# ASSIGNMENT:
Set down exactly the lines in the records below that run from the line with "Given: Open the" to the line with "This screenshot has width=924, height=565.", inclusive, and nothing more.

# DATA FOR REVIEW:
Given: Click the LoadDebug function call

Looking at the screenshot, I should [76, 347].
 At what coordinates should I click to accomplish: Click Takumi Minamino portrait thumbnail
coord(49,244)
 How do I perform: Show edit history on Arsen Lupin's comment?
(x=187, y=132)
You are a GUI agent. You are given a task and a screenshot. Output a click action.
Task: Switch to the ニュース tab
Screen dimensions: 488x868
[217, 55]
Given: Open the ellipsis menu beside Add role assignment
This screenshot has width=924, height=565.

...

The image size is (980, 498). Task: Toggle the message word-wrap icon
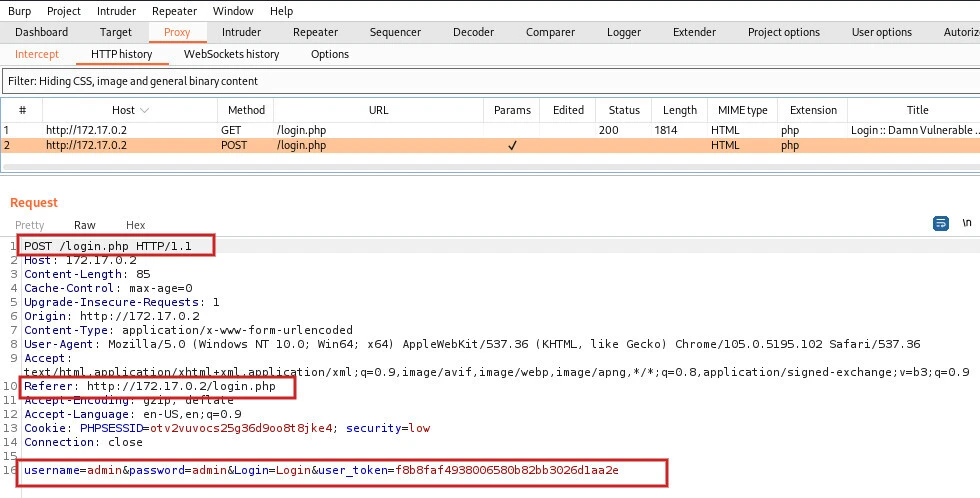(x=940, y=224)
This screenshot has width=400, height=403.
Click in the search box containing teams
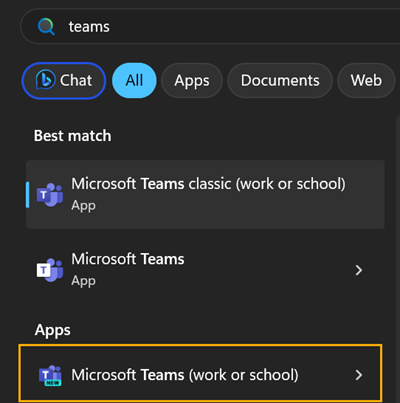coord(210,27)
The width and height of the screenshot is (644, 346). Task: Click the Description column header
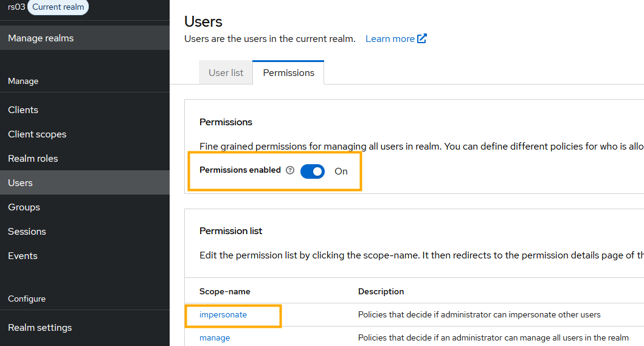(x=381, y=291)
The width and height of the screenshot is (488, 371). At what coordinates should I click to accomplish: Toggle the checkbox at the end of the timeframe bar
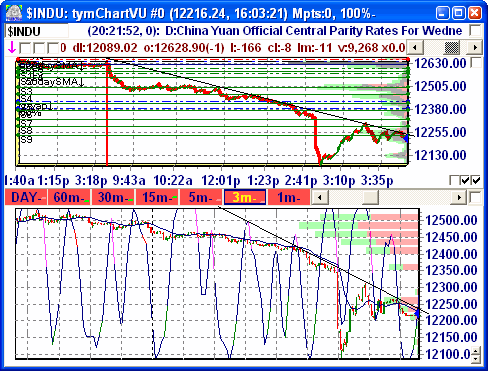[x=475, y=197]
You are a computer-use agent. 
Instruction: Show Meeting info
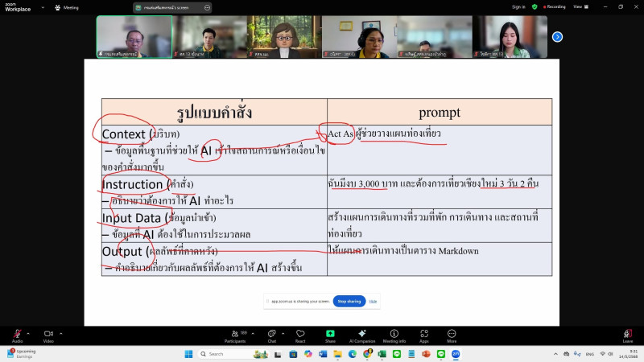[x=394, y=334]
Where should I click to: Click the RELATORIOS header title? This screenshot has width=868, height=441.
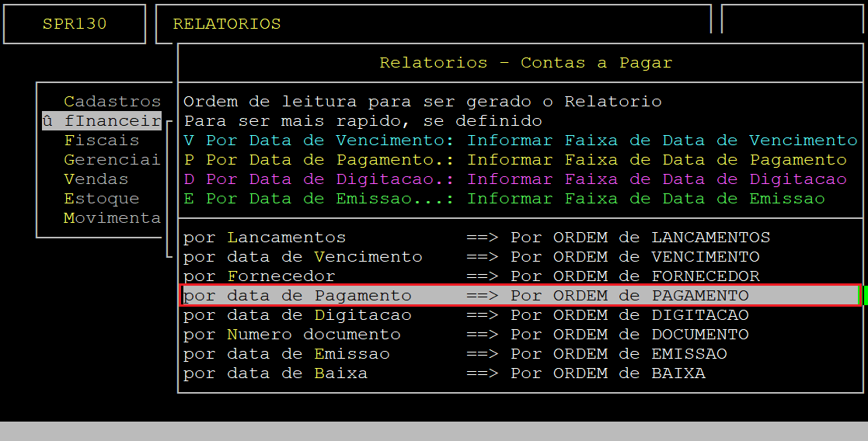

---

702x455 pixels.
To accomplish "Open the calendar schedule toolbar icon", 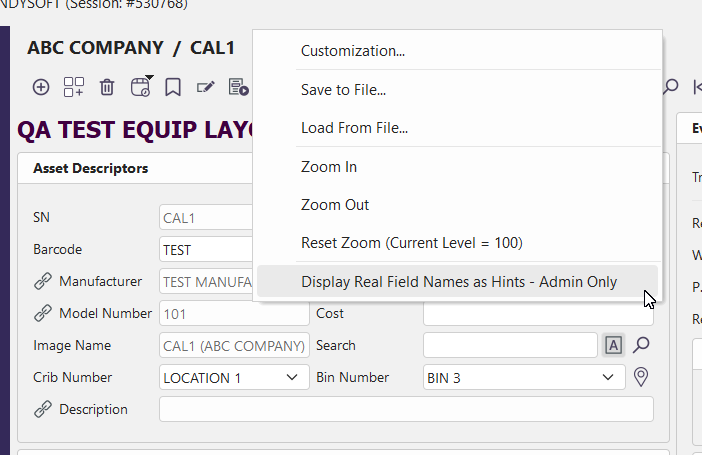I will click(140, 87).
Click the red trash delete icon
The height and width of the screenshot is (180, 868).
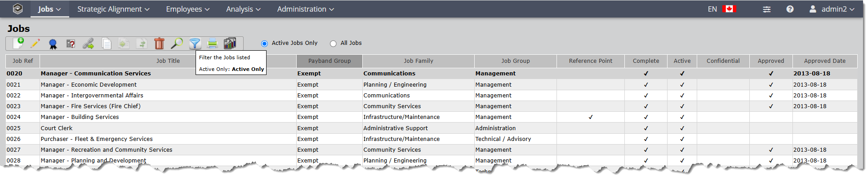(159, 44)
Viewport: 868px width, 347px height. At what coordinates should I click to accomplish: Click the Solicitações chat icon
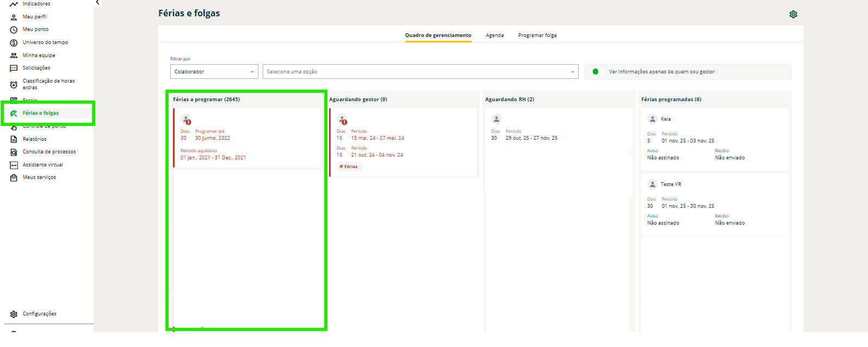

# ANSWER FOR THIS EXERCISE:
Given: Open the ellipsis menu beside Add role assignment
This screenshot has width=924, height=565.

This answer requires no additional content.